*EXERCISE PASSAGE*

######

# Hello from Germany



## dennishan (Nov 24, 2019)

Hi,

I'm a new member from Germany. Please excused my english. I'm sign up here, because I search some information about the Pontevecchio/Sama machines and in Germany they arent very common.

I started my coffee experience with a Gaggia Classic and a Demoka mill. Then I made a upgrade to a Rancilio Silvia and a Eureka Mignon. At least my Setup was a SAB Pratika with a Mahlkönig Vario Home. In this moment for the changeover I use a Pavoni.

Because now I'm looking for a Pontevecchio Lusso 2 gruppi and a Pontevecchio/Sama Export for the daily espresso.

Many Greets from Hamburg

Dennis


----------



## dennishan (Nov 24, 2019)

Now I see the topic introduction. Maybe it's better to switch my introduction there...


----------



## joey24dirt (Jan 28, 2017)

I'm sure it's ok here. Welcome to the forum. Did you say you have a La Pavoni, or you a looking for one?

Sent from my iPhone using Tapatalk


----------



## CoolingFlush (Aug 4, 2019)

######

*EXERCISE DATA*
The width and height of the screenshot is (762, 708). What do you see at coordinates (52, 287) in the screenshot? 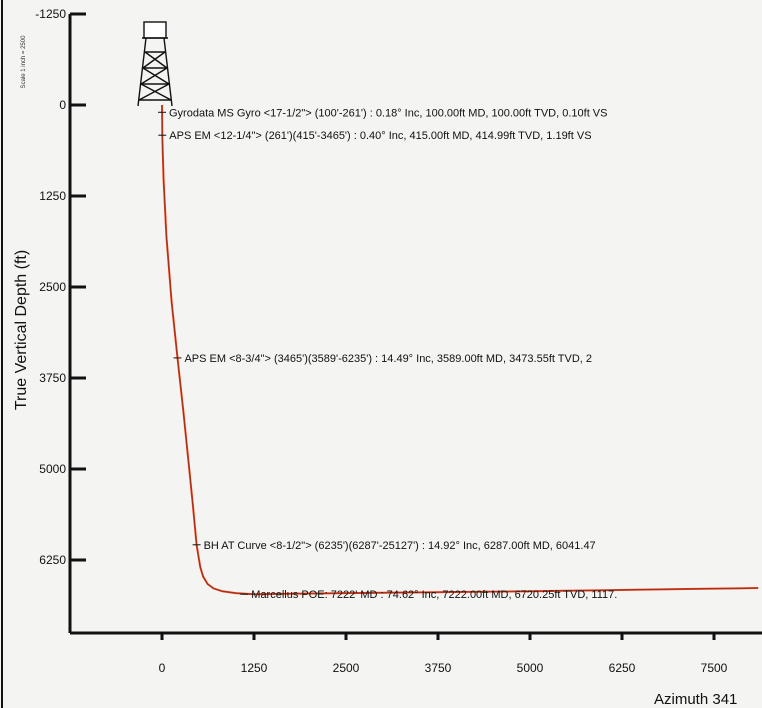
I see `y-tick-label: 2500` at bounding box center [52, 287].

######

*YOUR TASKS*
a. From the Hello from Germany thread, reproduce the text from "# Hello from" to "the daily espresso.".
b. In the Hello from Germany thread, which grinder did dennishan pair with the SAB Pratika?

*EXERCISE ANSWERS*
a.
# Hello from Germany



## dennishan (Nov 24, 2019)

Hi,

I'm a new member from Germany. Please excused my english. I'm sign up here, because I search some information about the Pontevecchio/Sama machines and in Germany they arent very common.

I started my coffee experience with a Gaggia Classic and a Demoka mill. Then I made a upgrade to a Rancilio Silvia and a Eureka Mignon. At least my Setup was a SAB Pratika with a Mahlkönig Vario Home. In this moment for the changeover I use a Pavoni.

Because now I'm looking for a Pontevecchio Lusso 2 gruppi and a Pontevecchio/Sama Export for the daily espresso.

b. A Mahlkönig Vario Home.